**WORK TO COMPLETE:** Copy out each line below in which the string "table" appears.

START MATERIALS PROVIDED

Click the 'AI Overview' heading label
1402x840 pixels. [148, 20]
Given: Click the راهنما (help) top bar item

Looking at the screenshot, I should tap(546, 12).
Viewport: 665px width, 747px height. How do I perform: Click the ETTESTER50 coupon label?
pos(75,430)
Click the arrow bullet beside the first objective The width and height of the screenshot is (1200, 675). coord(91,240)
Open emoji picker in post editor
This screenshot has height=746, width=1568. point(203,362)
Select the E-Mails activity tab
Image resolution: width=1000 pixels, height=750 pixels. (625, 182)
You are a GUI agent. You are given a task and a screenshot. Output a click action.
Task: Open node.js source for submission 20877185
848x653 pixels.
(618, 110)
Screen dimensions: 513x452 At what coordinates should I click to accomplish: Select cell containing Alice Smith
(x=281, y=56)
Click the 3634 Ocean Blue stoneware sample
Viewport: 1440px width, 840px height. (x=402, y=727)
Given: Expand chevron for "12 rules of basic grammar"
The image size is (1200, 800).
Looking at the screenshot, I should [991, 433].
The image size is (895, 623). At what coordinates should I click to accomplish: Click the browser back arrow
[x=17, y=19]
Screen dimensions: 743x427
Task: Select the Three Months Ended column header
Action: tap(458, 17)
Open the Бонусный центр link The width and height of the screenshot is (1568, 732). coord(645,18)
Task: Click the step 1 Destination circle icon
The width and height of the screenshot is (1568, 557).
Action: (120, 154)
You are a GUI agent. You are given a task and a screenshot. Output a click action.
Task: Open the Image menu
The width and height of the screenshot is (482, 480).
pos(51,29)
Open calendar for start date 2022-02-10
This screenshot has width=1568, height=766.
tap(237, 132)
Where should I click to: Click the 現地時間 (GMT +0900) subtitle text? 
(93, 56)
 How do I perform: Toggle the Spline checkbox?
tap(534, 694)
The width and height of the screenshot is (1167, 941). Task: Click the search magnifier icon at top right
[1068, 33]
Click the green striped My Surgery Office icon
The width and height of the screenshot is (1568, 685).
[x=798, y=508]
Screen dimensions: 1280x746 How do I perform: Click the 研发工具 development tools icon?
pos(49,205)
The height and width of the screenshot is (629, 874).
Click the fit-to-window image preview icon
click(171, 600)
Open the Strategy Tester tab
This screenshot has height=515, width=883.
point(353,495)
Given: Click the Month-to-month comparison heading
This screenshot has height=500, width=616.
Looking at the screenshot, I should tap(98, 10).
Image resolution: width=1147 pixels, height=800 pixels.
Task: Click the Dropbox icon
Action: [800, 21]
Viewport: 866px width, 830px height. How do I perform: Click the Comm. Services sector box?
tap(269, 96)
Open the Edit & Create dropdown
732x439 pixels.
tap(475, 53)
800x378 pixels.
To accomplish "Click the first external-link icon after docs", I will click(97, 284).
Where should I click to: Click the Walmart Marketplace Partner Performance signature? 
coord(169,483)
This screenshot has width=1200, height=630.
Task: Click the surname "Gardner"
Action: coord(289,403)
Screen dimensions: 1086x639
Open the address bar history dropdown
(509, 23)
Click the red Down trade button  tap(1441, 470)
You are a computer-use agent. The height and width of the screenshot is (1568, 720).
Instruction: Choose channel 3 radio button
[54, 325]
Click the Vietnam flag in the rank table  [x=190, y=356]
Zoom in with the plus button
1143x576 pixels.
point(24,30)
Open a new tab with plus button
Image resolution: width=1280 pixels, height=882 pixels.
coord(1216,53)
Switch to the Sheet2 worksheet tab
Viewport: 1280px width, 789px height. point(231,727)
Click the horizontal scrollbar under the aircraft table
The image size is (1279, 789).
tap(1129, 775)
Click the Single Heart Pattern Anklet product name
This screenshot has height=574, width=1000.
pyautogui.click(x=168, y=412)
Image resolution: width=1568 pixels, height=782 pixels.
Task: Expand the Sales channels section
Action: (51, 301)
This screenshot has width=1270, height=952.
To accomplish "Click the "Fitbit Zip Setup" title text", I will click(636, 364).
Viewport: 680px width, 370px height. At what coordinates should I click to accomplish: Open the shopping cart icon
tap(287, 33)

END MATERIALS PROVIDED

**EXERCISE RESPONSE:**
Click the Vietnam flag in the rank table  [x=190, y=356]
Click the horizontal scrollbar under the aircraft table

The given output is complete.